TASK OBJECTIVE
Output the listing exactly, leaving nothing out.

RECORD SET
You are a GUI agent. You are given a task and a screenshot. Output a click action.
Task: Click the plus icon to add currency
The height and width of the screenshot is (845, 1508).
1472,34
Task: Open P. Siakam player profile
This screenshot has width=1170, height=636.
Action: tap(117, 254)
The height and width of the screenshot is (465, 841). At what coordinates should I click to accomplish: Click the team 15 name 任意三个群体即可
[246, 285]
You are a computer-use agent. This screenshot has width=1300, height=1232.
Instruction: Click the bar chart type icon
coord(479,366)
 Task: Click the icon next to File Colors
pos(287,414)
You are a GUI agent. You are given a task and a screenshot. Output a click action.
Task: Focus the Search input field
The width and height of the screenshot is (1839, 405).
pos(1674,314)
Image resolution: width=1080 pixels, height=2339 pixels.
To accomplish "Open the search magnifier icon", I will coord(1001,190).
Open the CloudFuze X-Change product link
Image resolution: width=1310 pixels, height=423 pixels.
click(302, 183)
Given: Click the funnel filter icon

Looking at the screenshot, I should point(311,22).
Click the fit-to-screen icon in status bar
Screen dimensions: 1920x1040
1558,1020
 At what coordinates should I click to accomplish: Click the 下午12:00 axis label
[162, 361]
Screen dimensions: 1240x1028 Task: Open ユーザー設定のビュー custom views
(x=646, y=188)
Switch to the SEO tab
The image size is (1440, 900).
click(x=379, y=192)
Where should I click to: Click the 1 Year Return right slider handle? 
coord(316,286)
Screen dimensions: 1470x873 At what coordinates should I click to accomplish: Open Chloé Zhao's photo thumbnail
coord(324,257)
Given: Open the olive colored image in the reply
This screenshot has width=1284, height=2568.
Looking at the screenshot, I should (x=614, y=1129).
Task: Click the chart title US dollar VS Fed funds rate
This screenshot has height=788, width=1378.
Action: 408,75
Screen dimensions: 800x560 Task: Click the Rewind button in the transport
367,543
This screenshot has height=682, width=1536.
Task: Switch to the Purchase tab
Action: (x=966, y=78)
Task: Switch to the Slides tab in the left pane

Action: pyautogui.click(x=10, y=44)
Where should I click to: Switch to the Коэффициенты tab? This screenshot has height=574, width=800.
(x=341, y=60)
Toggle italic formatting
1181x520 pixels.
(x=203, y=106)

SOLUTION TO THE PROBLEM
You are a GUI agent. You are given a task and a screenshot. Output a click action.
Task: Click the plus icon to add currency
The height and width of the screenshot is (845, 1508).
1472,34
Task: Open P. Siakam player profile
This screenshot has width=1170, height=636.
Action: tap(117, 254)
The height and width of the screenshot is (465, 841). At what coordinates should I click to accomplish: Click the team 15 name 任意三个群体即可
[246, 285]
You are a computer-use agent. This screenshot has width=1300, height=1232.
Instruction: Click the bar chart type icon
coord(479,366)
 Task: Click the icon next to File Colors
pos(287,414)
You are a GUI agent. You are given a task and a screenshot. Output a click action.
Task: Focus the Search input field
The width and height of the screenshot is (1839, 405).
pos(1674,314)
Image resolution: width=1080 pixels, height=2339 pixels.
To accomplish "Open the search magnifier icon", I will coord(1001,190).
Open the CloudFuze X-Change product link
Image resolution: width=1310 pixels, height=423 pixels.
click(302, 183)
Given: Click the funnel filter icon

Looking at the screenshot, I should point(311,22).
Click the fit-to-screen icon in status bar
Screen dimensions: 1920x1040
1558,1020
 At what coordinates should I click to accomplish: Click the 下午12:00 axis label
[162, 361]
Screen dimensions: 1240x1028 Task: Open ユーザー設定のビュー custom views
(x=646, y=188)
Switch to the SEO tab
The image size is (1440, 900).
click(x=379, y=192)
Where should I click to: Click the 1 Year Return right slider handle? 
coord(316,286)
Screen dimensions: 1470x873 At what coordinates should I click to accomplish: Open Chloé Zhao's photo thumbnail
coord(324,257)
Given: Open the olive colored image in the reply
This screenshot has width=1284, height=2568.
Looking at the screenshot, I should (x=614, y=1129).
Task: Click the chart title US dollar VS Fed funds rate
This screenshot has height=788, width=1378.
Action: 408,75
Screen dimensions: 800x560 Task: Click the Rewind button in the transport
367,543
This screenshot has height=682, width=1536.
Task: Switch to the Purchase tab
Action: (x=966, y=78)
Task: Switch to the Slides tab in the left pane

Action: pyautogui.click(x=10, y=44)
Where should I click to: Switch to the Коэффициенты tab? This screenshot has height=574, width=800.
(x=341, y=60)
Toggle italic formatting
1181x520 pixels.
(x=203, y=106)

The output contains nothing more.